EXERCISE OBJECTIVE
Quote the data below from its first line through the line containing "(1529, 114).", including that line. Leave out the pictures.

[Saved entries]
----------
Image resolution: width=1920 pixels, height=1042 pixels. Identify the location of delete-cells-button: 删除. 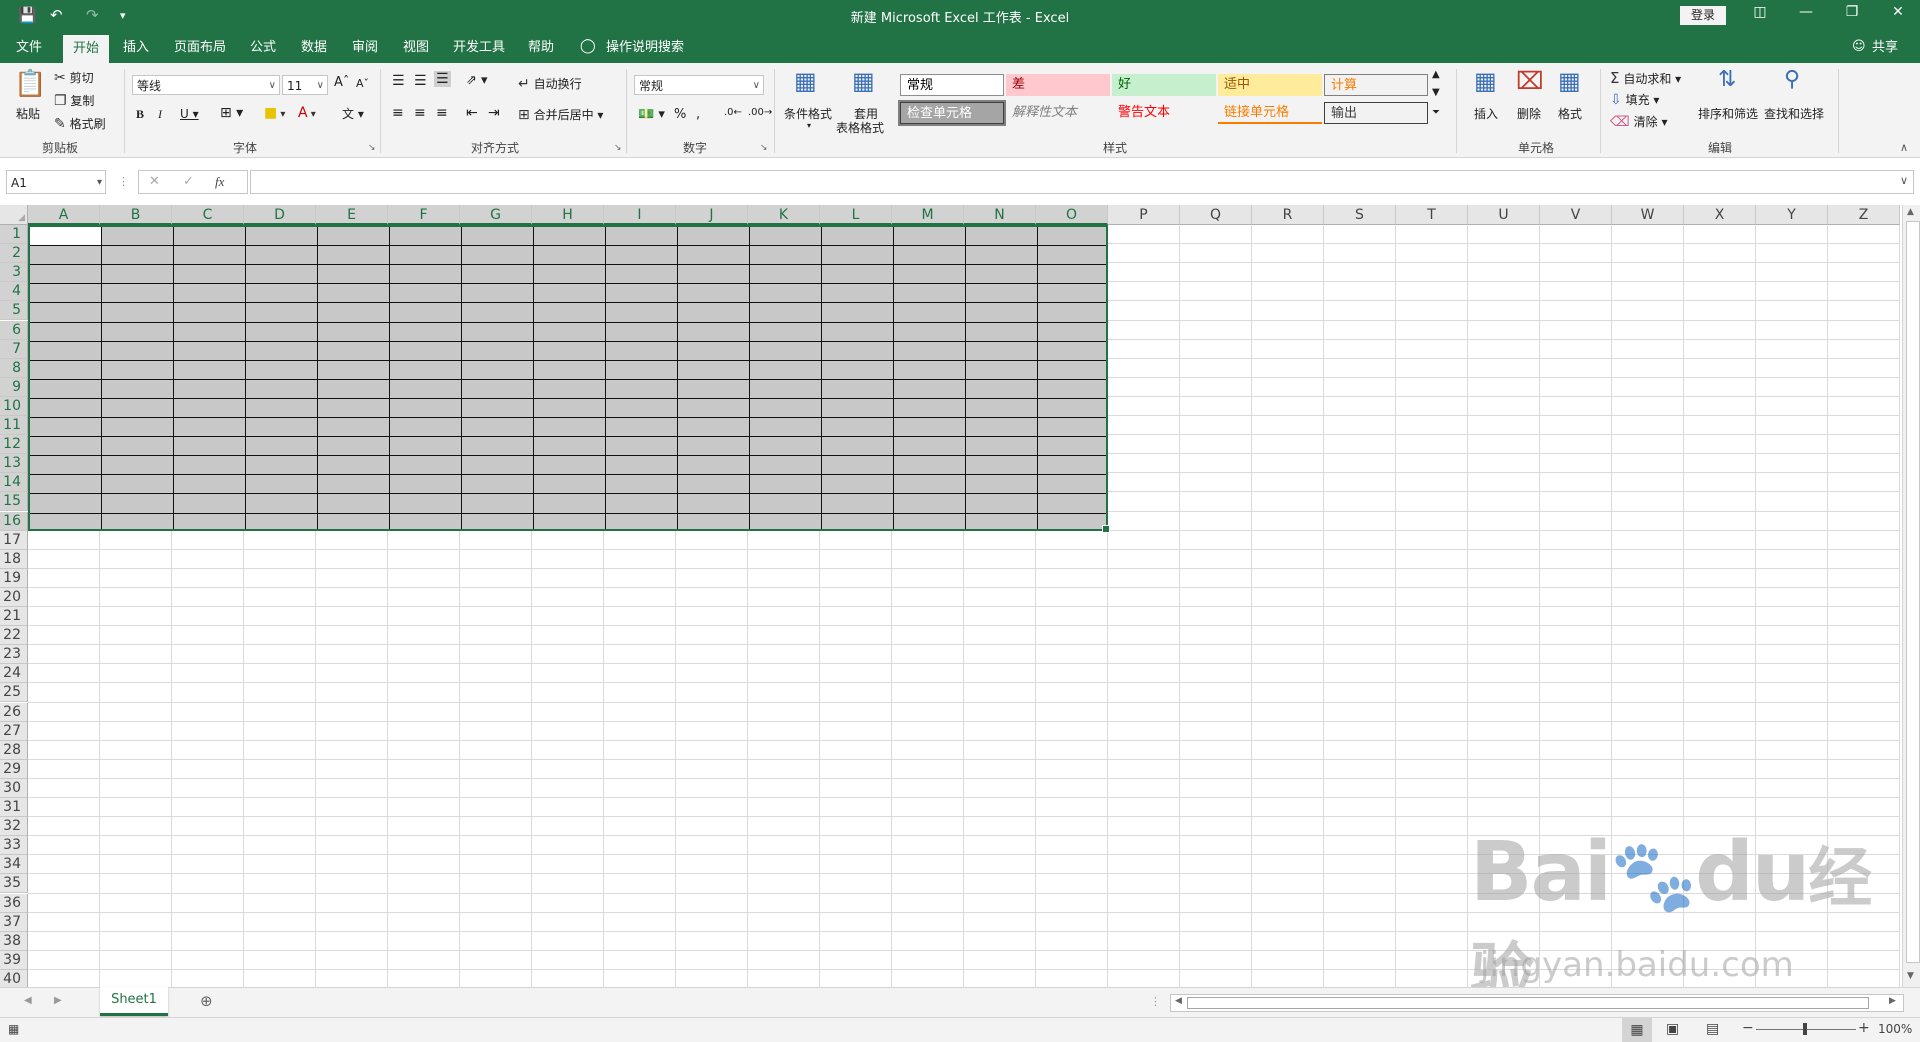
(1529, 114).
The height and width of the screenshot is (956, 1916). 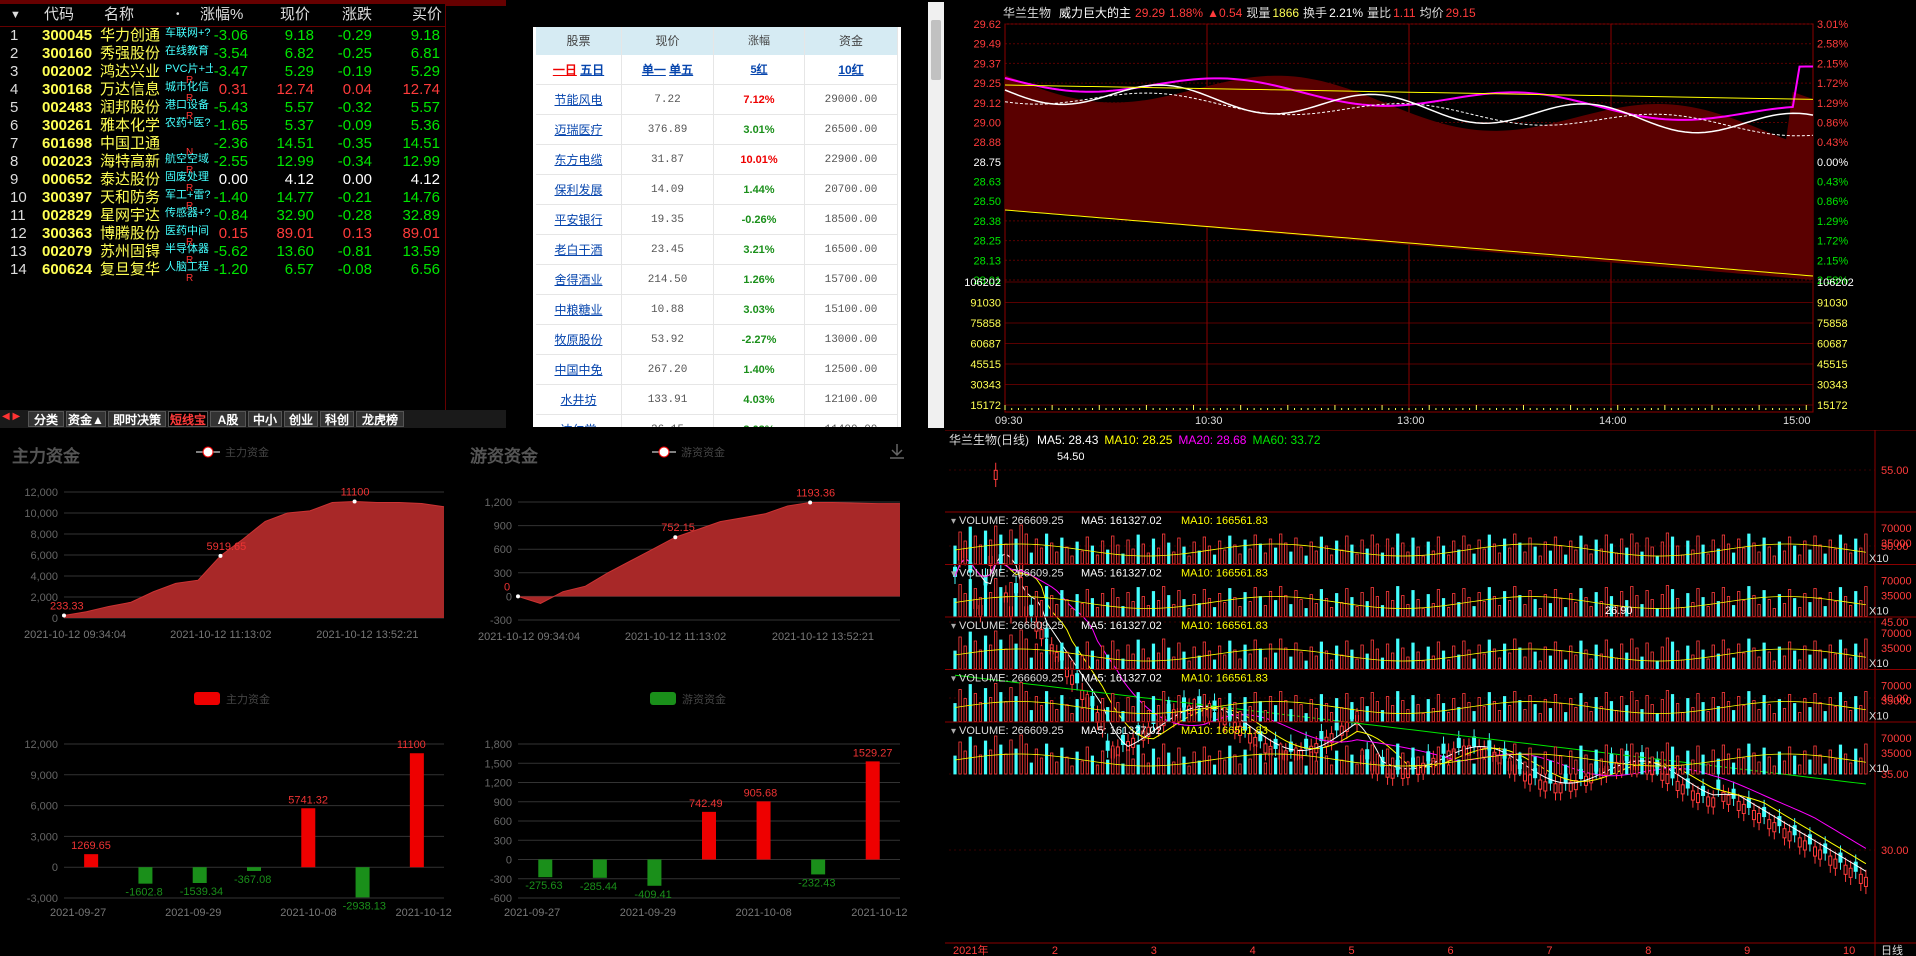 What do you see at coordinates (137, 419) in the screenshot?
I see `tab-2: 即时决策` at bounding box center [137, 419].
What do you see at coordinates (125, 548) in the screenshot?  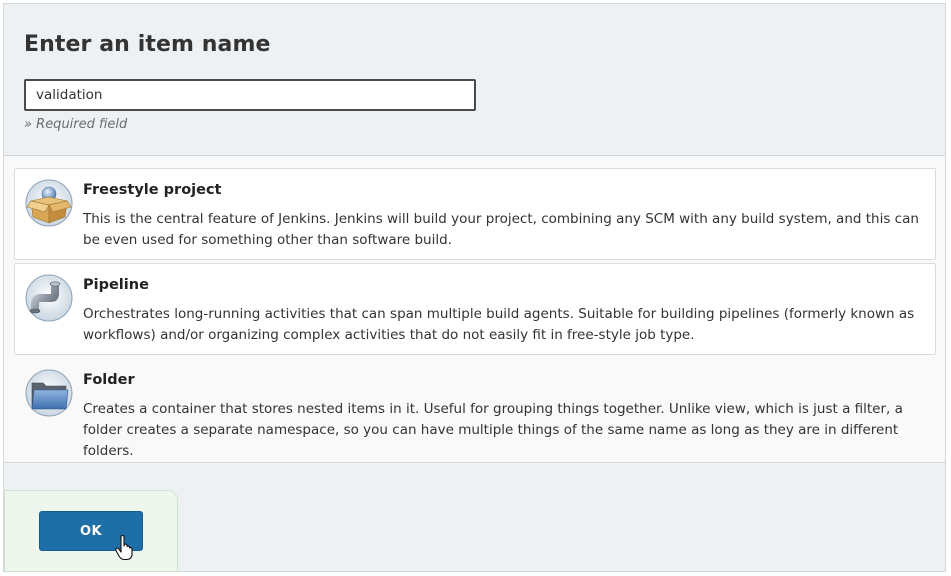 I see `hand-pointer-cursor-icon` at bounding box center [125, 548].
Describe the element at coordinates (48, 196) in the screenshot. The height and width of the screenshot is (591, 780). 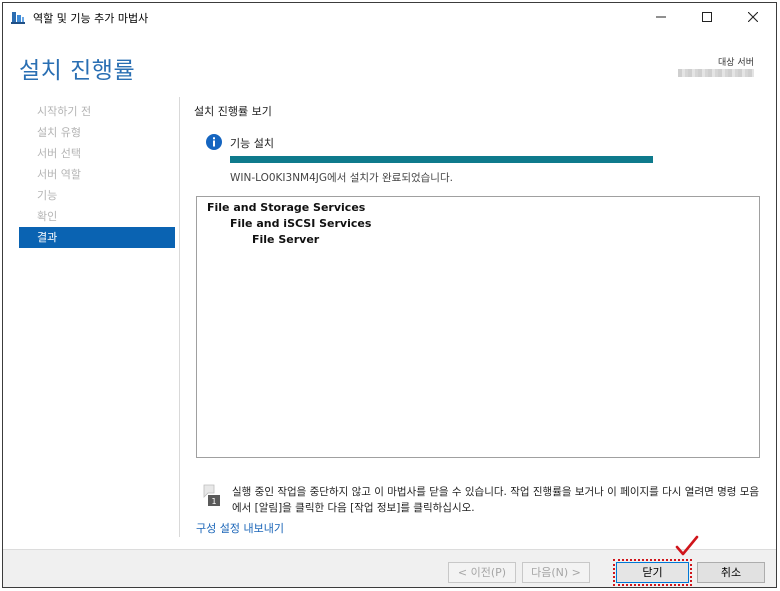
I see `nav-item-features: 기능` at that location.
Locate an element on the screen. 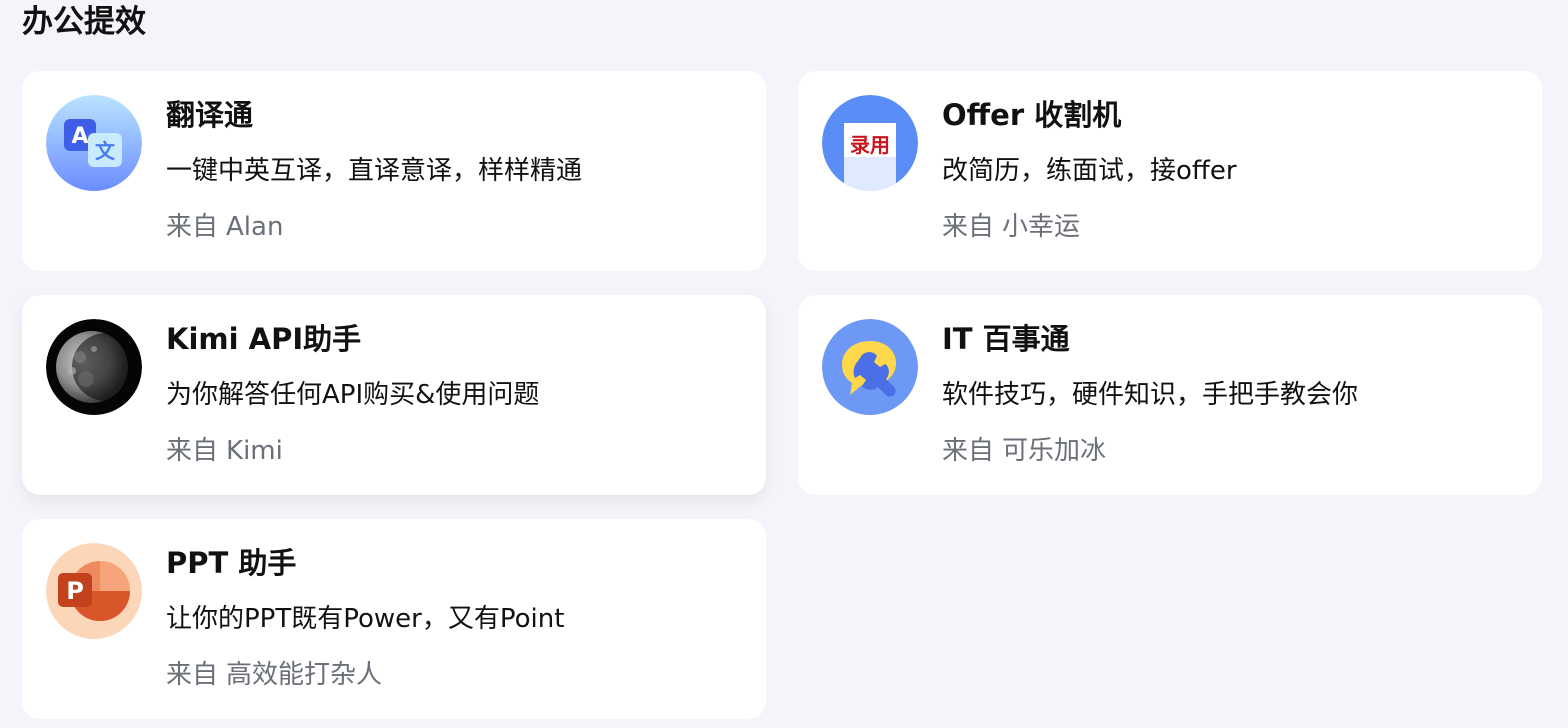 This screenshot has width=1568, height=728. bot-author: 来自 Alan is located at coordinates (224, 227).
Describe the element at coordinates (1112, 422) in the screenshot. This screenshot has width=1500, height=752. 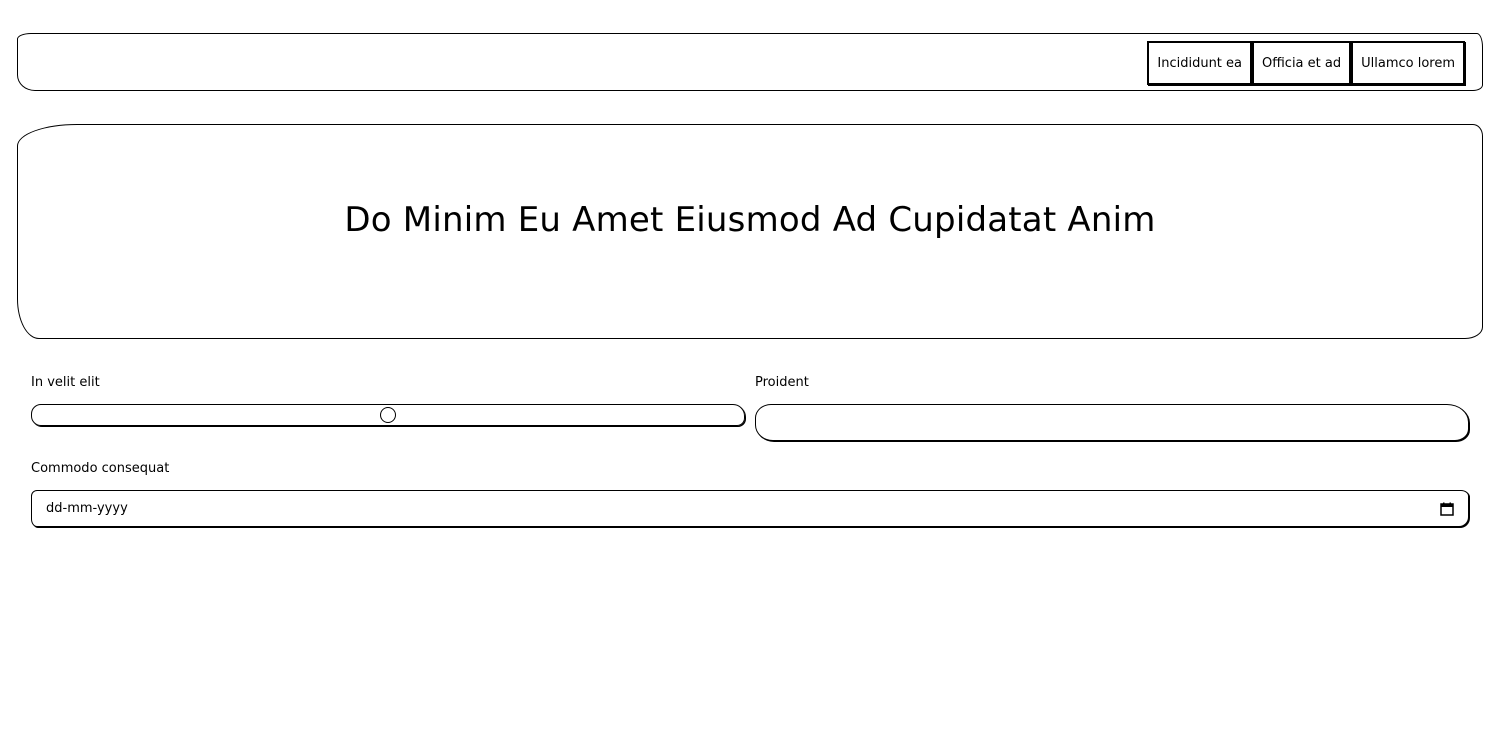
----------
SOLUTION TO THE PROBLEM
Image resolution: width=1920 pixels, height=1042 pixels. Identify the location of delete-cells-button: 删除. 
(1529, 114).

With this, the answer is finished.